_Text provided_.
-- start --
The Types Of Anonymous Surfing And Their Differences


Different types of anonymous surfing applications vary in their ability to hide our IP address and to secure, or encrypt, our data transfers.

By being aware of these anonymizer types, you'll be able to guard privacy and avoid using a protocol that may still display your IP address -- unknown to you -- or that still allows your connection to be intercepted and the contents logged and read.

And for your information, your IP address is...

When you have installed your anonymizer, just come back here and ensure your IP address has changed. If not, your anonymizer is not protecting you.

There are four general categories of anonymizing technologies...

  1. Web-Based Anonymizers
  2. Proxy Anonymizers
  3. SSL And SSH Tunnels
  4. VPN Tunneling

Unfortunately, the explanations of each type can be pretty technical, so I've tried to keep it simple...
-- end --
_Records shown_.
-- start --
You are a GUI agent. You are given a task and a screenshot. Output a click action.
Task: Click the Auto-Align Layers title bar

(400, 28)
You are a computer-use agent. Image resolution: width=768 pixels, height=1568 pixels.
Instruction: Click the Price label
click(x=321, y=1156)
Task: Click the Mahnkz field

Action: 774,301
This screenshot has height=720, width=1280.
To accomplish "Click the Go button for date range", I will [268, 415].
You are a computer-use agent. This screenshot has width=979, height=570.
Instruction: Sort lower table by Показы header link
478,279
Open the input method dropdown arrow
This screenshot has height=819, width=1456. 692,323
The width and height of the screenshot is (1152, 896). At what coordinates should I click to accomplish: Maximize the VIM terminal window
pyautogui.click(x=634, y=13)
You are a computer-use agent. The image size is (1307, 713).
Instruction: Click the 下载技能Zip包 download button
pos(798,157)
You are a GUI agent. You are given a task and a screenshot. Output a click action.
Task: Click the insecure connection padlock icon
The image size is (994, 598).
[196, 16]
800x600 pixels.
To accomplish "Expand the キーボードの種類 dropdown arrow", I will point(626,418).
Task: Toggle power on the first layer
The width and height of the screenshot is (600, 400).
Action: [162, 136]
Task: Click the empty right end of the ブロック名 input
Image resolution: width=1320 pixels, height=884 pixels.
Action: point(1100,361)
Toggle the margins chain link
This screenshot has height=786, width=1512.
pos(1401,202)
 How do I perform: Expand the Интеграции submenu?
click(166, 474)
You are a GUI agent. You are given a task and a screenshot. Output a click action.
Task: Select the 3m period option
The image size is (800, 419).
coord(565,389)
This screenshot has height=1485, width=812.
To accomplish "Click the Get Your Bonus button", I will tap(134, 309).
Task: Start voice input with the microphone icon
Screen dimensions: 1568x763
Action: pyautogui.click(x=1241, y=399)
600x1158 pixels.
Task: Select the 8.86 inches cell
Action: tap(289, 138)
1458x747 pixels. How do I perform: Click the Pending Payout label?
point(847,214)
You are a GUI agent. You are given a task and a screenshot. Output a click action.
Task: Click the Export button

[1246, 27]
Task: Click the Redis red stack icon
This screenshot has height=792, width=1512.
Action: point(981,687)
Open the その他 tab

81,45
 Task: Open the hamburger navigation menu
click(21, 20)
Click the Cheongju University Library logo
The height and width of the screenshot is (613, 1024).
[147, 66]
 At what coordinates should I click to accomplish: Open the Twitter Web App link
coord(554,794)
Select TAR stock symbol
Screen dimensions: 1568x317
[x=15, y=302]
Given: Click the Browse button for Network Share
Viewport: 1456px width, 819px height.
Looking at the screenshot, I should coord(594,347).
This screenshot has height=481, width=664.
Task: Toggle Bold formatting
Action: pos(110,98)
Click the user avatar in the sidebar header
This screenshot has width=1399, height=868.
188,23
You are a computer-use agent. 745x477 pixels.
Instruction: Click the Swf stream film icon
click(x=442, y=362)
-- end --
_What you should do_. Copy the passage on anonymous surfing word for word, starting with "By being aware" and going on through "of anonymizing technologies...". The listing has nothing to do with the passage on anonymous surfing.

_Task result_.
By being aware of these anonymizer types, you'll be able to guard privacy and avoid using a protocol that may still display your IP address -- unknown to you -- or that still allows your connection to be intercepted and the contents logged and read.

And for your information, your IP address is...

When you have installed your anonymizer, just come back here and ensure your IP address has changed. If not, your anonymizer is not protecting you.

There are four general categories of anonymizing technologies...